For a few days we’ve had the problem that all events in our on-premise (k8s/helm) sentry deployment seem to be stuck. There are no errors in the logs as far as I can tell. I can log in to one of the worker pods and see that there are a number of events in the preprocessing queue - I’ve purged this, but it didn’t help. I then went through and restarted all of the services and eventually a few more events showed up but it seems to be stuck again. Any clue how to debug this?
So I was mistaken. I thought it was another problem. But now I see that it is actually processing this. It looked stuck, but it is processing them, it’s just that it has a huge backlog
I used to have like 1/event minute, but now it’s above 40-ish events a minute and the worker can’t keep up during daytime. So it has a queue of 8000 or so events. Since peak time is over it is slowly processing through them, and at 2300-ish it seems to be on top of it again. So sorry about the noise. I had just updated and thought this was related, but it’s just a regular issue.

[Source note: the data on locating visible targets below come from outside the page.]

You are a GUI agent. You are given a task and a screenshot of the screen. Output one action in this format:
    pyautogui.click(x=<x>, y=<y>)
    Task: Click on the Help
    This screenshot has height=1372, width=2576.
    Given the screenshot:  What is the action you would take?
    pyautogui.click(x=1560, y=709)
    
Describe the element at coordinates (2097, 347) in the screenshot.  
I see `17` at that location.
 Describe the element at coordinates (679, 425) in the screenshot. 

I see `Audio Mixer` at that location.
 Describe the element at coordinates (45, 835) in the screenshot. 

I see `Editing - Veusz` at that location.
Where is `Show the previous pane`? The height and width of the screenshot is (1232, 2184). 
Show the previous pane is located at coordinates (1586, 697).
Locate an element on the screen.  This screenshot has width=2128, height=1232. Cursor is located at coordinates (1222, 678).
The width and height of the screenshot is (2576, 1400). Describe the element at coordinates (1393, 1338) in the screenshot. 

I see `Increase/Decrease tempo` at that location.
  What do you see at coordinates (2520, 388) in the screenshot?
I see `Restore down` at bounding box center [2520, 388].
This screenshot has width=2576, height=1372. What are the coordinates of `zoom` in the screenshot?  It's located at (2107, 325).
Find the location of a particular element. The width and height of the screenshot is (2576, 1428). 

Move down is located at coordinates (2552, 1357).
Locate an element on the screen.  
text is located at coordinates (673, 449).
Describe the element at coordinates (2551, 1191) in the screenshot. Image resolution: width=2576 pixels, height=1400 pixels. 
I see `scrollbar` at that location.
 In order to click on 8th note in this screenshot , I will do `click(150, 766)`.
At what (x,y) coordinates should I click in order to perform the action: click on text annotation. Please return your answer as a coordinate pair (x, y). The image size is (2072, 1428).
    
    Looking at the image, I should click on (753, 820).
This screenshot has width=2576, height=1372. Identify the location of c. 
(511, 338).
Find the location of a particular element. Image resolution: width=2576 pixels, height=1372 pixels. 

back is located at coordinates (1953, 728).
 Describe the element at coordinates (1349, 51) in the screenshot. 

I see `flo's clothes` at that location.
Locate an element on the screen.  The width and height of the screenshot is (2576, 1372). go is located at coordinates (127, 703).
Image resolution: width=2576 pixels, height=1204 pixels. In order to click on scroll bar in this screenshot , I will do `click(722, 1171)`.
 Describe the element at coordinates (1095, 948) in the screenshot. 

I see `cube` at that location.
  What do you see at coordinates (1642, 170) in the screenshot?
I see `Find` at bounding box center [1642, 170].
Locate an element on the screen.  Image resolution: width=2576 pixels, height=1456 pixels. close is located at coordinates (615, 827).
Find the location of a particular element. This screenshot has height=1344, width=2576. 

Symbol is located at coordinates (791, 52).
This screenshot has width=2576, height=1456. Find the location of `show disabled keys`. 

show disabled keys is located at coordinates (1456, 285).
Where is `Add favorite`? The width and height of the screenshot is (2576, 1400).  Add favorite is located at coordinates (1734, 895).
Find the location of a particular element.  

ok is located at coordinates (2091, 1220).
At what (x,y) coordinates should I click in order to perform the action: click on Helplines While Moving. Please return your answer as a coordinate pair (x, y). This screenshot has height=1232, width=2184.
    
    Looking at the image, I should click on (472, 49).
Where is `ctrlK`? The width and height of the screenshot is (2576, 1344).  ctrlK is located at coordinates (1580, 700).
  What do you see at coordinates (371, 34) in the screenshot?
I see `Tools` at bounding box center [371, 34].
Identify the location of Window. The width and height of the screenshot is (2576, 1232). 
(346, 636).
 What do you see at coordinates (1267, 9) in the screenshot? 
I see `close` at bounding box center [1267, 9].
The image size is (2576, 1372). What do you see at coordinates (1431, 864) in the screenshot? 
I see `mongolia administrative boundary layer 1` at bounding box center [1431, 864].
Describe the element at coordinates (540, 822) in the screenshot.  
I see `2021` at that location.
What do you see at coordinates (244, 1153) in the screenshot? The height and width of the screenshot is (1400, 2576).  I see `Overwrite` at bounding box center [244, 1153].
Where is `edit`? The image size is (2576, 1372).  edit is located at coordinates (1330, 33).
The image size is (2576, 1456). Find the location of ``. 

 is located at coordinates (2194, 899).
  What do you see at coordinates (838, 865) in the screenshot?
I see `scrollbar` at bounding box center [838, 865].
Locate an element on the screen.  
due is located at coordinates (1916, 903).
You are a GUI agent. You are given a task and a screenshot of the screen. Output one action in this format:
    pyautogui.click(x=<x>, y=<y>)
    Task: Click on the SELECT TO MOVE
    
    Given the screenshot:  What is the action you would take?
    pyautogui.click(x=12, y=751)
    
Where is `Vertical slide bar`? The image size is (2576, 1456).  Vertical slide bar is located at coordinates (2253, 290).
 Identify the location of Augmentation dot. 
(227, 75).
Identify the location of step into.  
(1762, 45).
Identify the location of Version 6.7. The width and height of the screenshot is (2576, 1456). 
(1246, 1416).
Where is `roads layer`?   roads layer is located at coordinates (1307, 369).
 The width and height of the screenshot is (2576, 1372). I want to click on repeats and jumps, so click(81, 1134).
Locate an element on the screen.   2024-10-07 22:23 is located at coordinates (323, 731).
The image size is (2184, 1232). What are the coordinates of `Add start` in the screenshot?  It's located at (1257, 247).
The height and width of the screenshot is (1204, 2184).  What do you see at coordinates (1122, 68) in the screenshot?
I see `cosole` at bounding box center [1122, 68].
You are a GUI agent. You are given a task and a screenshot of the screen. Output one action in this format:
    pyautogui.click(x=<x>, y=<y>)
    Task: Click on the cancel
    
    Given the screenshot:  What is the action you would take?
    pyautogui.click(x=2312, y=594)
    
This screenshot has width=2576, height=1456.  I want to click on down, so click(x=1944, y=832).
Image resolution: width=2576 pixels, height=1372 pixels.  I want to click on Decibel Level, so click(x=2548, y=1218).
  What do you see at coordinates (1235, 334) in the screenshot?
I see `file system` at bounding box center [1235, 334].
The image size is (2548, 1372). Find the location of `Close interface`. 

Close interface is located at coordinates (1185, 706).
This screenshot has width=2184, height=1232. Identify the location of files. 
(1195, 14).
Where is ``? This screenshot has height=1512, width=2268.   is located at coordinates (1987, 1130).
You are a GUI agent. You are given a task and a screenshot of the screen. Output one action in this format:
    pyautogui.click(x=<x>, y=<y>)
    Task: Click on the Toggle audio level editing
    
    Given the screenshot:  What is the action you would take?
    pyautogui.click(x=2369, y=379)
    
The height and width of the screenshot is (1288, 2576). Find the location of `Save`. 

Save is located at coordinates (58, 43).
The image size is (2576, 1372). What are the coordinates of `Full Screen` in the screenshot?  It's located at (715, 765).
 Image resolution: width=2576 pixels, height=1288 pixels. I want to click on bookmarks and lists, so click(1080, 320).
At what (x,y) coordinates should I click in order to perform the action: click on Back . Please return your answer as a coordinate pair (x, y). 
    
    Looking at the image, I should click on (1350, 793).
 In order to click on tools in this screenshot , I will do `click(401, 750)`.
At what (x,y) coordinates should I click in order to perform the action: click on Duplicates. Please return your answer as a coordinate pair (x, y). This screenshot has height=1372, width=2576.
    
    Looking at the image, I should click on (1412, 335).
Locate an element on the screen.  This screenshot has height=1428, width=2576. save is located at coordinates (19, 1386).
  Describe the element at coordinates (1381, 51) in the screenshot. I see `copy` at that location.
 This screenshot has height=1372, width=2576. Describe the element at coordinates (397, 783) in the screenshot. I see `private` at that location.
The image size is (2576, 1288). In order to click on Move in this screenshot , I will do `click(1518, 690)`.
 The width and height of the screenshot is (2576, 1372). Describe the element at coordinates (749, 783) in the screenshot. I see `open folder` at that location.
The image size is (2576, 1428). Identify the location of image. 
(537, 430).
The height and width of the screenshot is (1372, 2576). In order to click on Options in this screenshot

The server is maxed out on CPU, so I won’t add more workers, but I could maybe give it some more CPUs and then add additional workers. Or I could just start rate limiting events.
Of course the real fix is to fix my apps that’s spamming issues at the Sentry server! Thanks @untitaker!
Sure I understand that, but the question is not about the helm chart, it’s about resource requirements for sentry. Are there some guidelines for running sentry on-premise?